··· TEXTO FORNECIDO ···
Professor titular de Direito Tributário da USP, Humberto Ávila explicou as três condições essenciais para a segurança jurídica

Por ETCO
21/10/2019

O professor titular de Direito Tributário da Universidade de São Paulo Humberto Ávila é um dos maiores estudiosos brasileiros do tema da segurança tributária. Com uma trajetória acadêmica que inclui doutorado e pós-doutorado na Alemanha e pós-doutorado em Harvard, nos Estados Unidos, ele é o autor do livro Teoria da Segurança Jurídica, com 744 páginas, um “verdadeiro tratado sobre o tema”, nas palavras do presidente do Conselho Consultivo do ETCO, Everardo Maciel.

Em palestra no seminário Tributação e Segurança Jurídica, Ávila tratou de três aspectos que considera essenciais para a segurança jurídica tributária. “Só existe segurança quando o direito for compreensível, estável e previsível”, afirmou, atribuindo a esses fatores relação com o tempo.
··· DADOS REGISTRADOS ···
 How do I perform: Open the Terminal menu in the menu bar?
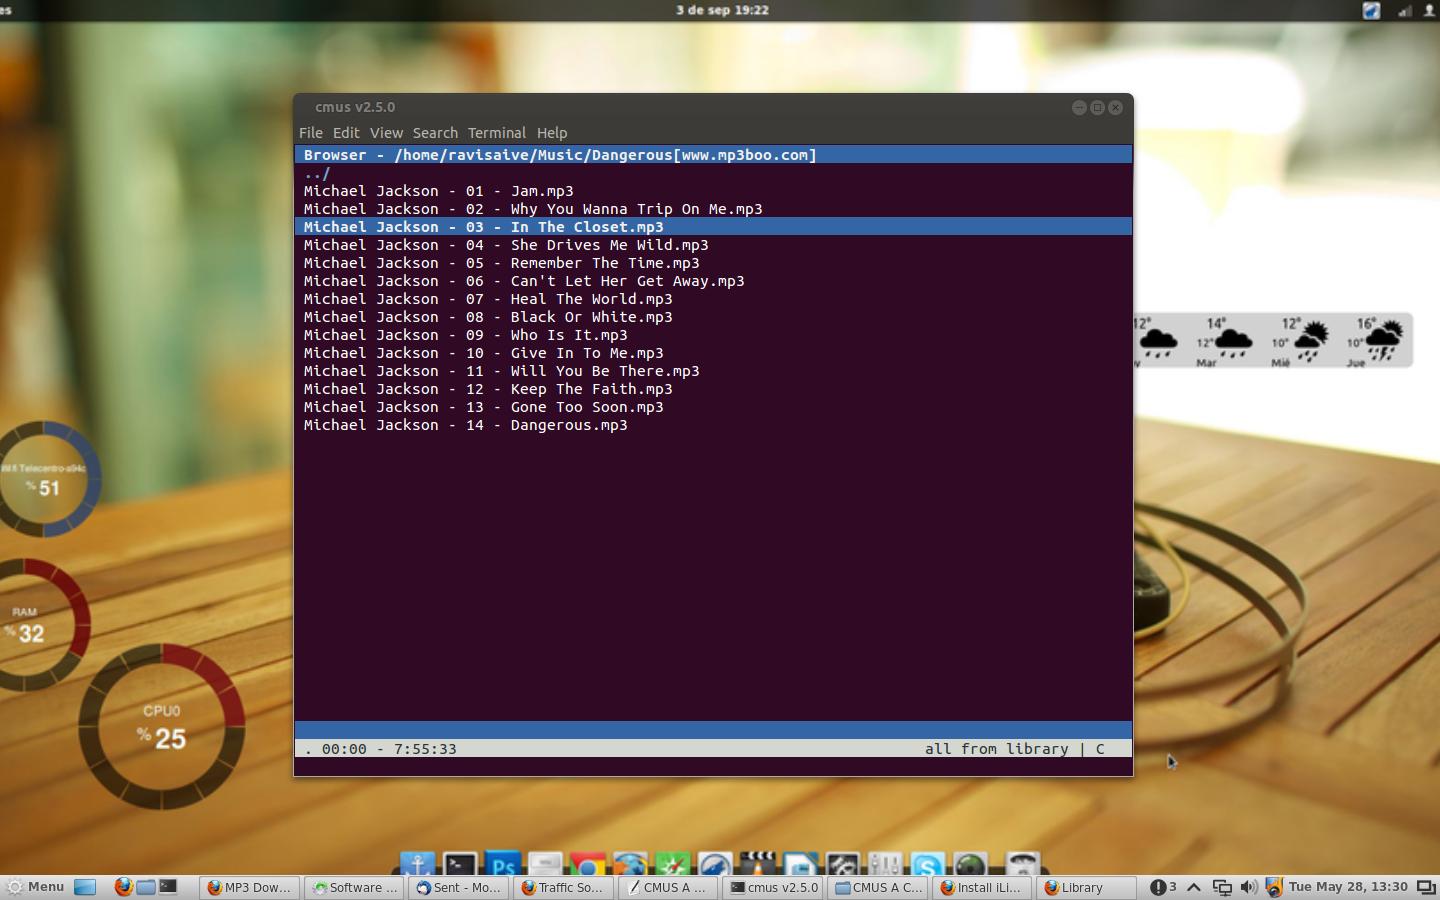tap(496, 133)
···
▶ TAREFAS ESCRITAS
**a)** Repita, sem nenhuma alteração, o trecho do texto sobre Humberto Ávila que vai de "Professor titular de Direito Tributário da USP, Humberto" até "ETCO, Everardo Maciel.".
**b)** Segundo o texto sobre Humberto Ávila, quantas páginas tem o livro Teoria da Segurança Jurídica?
**c)** Dê seguimento ao texto sobre a palestra de Humberto Ávila a partir do ponto em que ele termina.

▶ EXERCÍCIOS RESOLVIDOS
**a)**
Professor titular de Direito Tributário da USP, Humberto Ávila explicou as três condições essenciais para a segurança jurídica

Por ETCO
21/10/2019

O professor titular de Direito Tributário da Universidade de São Paulo Humberto Ávila é um dos maiores estudiosos brasileiros do tema da segurança tributária. Com uma trajetória acadêmica que inclui doutorado e pós-doutorado na Alemanha e pós-doutorado em Harvard, nos Estados Unidos, ele é o autor do livro Teoria da Segurança Jurídica, com 744 páginas, um “verdadeiro tratado sobre o tema”, nas palavras do presidente do Conselho Consultivo do ETCO, Everardo Maciel.

**b)** O livro tem 744 páginas.

**c)**
A compreensão diz respeito ao presente: “O direito para ser seguido precisa ser no mínimo bem compreendido”.

A estabilidade, com a passagem do passado para o presente. “O contribuinte que confia no direito ontem não pode ser traído pelo próprio direito hoje. Por essa razão o direito protege o direito adquirido, o ato jurídico perfeito, a coisa julgada, a proteção da confiança, as situações consolidadas, as preclusões, prescrições e decadências”, exemplificou.

Já a previsibilidade se refere à transição do presente para o futuro. “O contribuinte, quando age, precisa prever minimamente quais são as consequências que recairão no futuro sobre os atos que praticar no presente”, disse.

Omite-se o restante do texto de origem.